TASKS FOR THIS EXERCISE:
• a. In the review below, quote the stretch from "Bahnson is a" through "takes all kinds." word for word.
• b. Based on the review below, state whether each statement agrees with it, answering yes or no and quoting the words that decide it: (i) Bahnson dislikes farm animals; (ii) Bahnson's gardening strengths lie in harvesting and cooking; (iii) Sutterfield draws especially on Wendell Berry to support his points.
EXCERPT below:
Bahnson is a skillful reporter, able to capture and dramatize key moments, and a graceful writer who deftly weaves in his personal history even as he describes the gardens and their inspired caretakers. I wished for more on my own passion, livestock—but Bahnson dislikes farm animals. I identified with his admission that his gardening strengths are in planning, soil preparation, and planting rather than harvesting and cooking. In farming as in everything else, it takes all kinds.
Bahnson’s role as both gardener and pilgrim unifies Soil and Sacrament and lends it drama. “Working with the soil opens us inward,” he writes, “where we find a God eager to lavish upon us God’s mercy and compassion and love. Soil also opens us outward, where we learn to receive the fruits of this good earth, and where we also discover that ours is not the only hunger. Soil work reveals the joyful messiness of human life where we find others who need us, and whom we need in return. How we hunger is who we are.”
Arkansas farmer Ragan Sutterfield wants churches to embrace this kind of agrarian thinking. Although humans are able to flourish because of a few inches of topsoil on the earth, mainstream churches “erase the realities of dirt,” Sutterfield declares. “The ‘spiritual life’ has become its domain and whether explicitly stated or not, salvation has come to mean the deliverance of souls and not bodies, persons not planets.” He summons an array of spiritual and agrarian thinkers—especially Wendell Berry—to support his points.
End of EXCERPT.
SUPPLIED MATERIAL below:
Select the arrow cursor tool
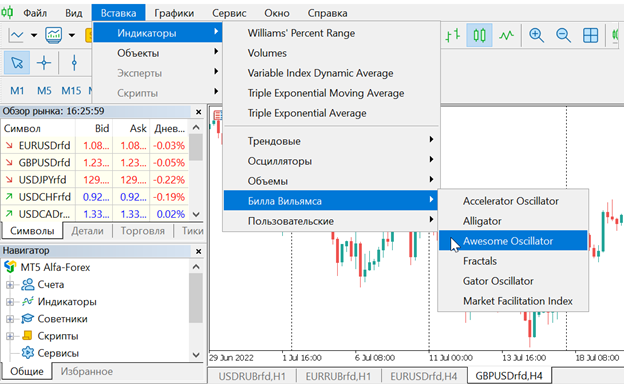624x384 pixels. pyautogui.click(x=17, y=63)
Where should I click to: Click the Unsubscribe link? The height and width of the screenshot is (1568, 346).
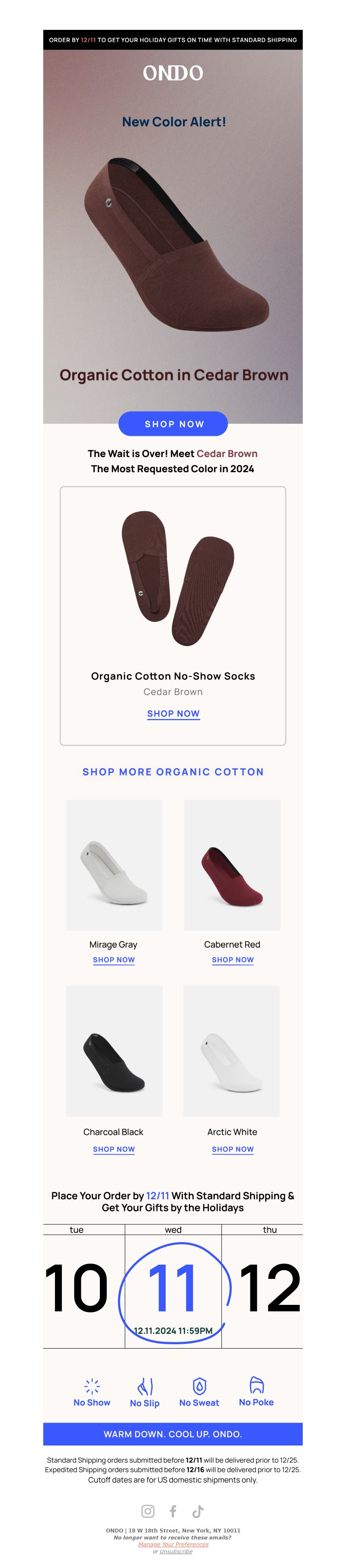click(176, 1552)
End of SUPPLIED MATERIAL.
PER-TASK ANSWERS:
• a.
Bahnson is a skillful reporter, able to capture and dramatize key moments, and a graceful writer who deftly weaves in his personal history even as he describes the gardens and their inspired caretakers. I wished for more on my own passion, livestock—but Bahnson dislikes farm animals. I identified with his admission that his gardening strengths are in planning, soil preparation, and planting rather than harvesting and cooking. In farming as in everything else, it takes all kinds.

• b.
(i) Yes: "but Bahnson dislikes farm animals."
(ii) No: "his gardening strengths are in planning, soil preparation, and planting rather than harvesting and cooking."
(iii) Yes: "He summons an array of spiritual and agrarian thinkers—especially Wendell Berry—to support his points."